**Source excerpt**

━━━

The advance of network-based scanning devices and the lowering of bandwidth pricing led to the newest model, the Distributed Model.  Distributed Scanning allows for just about anyone in the organization to walk up to a network scanning device/scanning copier/fax machine and send documents to a repository.  The devices are typically multi-faceted, and along with repository integration, can provide scan to network folder, FTP and email.  Collaborative back-end systems, like Microsoft SharePoint, lend themselves nicely to this model, as they allow anyone to participate in a Document Workspace.

Distributed Pros

  • Put scanning in the hands of everyone in the organization
  • Provides a great launching pad for collaborative solutions
  • Simple, easy to use interfaces allow for minimal training and quick adoption
  • Capture and indexing is now in the hands of the true document owner
  • One-to-many solution provides a single device to service many users

Distributed Cons

  • Lack of standardization without software addition
  • Security and document control can be major issues
  • Bandwidth from smaller branches can be a problem with larger scans
  • Lack of hardware integrations with back-end systems

So, most organizations today are combining the above models to create a Hybrid Scanning and Capture solution, and leveraging all the strengths together to minimize the weaknesses of any one model.   Another strategy is to tie scanning models to specific business processes, as most lend themselves nicely to specific scanning and capture workflows.

Hardware and Choosing Your Scanning Model

 

Most organizations will choose their model to leverage their existing hardware investment, but this can be lead to decisions that seem good at the time, but if deeper examination occurs, it can make sense to realign hardware with the best model.  Take for example, a company that instantly leans toward a distributed model, and attempts to leverage their copier fleet that is currently under lease.  If you examine the part of this guide that covers scanning hardware, copiers will not always fit for the type of scanning you need to perform.  Take for example a branch accounting department that is looking to scan receipts or check stubs.  Will the copier perform well with mixed original sizes?  Just a word of caution to examine the paper, workflow, and document types to get the best feel and adapt the best model.

A Little more on Scanning and Capture Models

So, in examining a corporate strategy on how best to deploy a scanning and capture solution for SharePoint, there are typically 3 models:

  • Centralized
  • De-centralized
  • Distributed

Each model has its own pros/cons, and below I will examine each, and dive into some detail.

━━━

**Raw data**
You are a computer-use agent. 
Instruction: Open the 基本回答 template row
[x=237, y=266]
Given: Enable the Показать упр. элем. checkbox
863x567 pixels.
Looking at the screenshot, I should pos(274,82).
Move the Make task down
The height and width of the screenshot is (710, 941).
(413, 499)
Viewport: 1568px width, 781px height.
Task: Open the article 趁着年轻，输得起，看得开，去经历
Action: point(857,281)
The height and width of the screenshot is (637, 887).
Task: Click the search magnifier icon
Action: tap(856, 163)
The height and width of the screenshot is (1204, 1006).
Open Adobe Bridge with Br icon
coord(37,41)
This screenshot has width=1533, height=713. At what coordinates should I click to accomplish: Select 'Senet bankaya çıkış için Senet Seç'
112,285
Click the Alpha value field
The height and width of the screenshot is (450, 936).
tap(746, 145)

━━━

**Work to complete**
1. In the scanning models excerpt, why do collaborative back-end systems such as Microsoft SharePoint suit the Distributed Model? Answer in one to three sentences.
2. From the scanning models excerpt, reproduce the passage between "So, in examining" and "into some detail.", inclusive.

**Solutions**
1. They suit the Distributed Model because they allow anyone to participate in a Document Workspace. That matches a model in which almost anyone in the organization can walk up to a network scanning device and send documents to a repository.

2.
So, in examining a corporate strategy on how best to deploy a scanning and capture solution for SharePoint, there are typically 3 models:

  • Centralized
  • De-centralized
  • Distributed

Each model has its own pros/cons, and below I will examine each, and dive into some detail.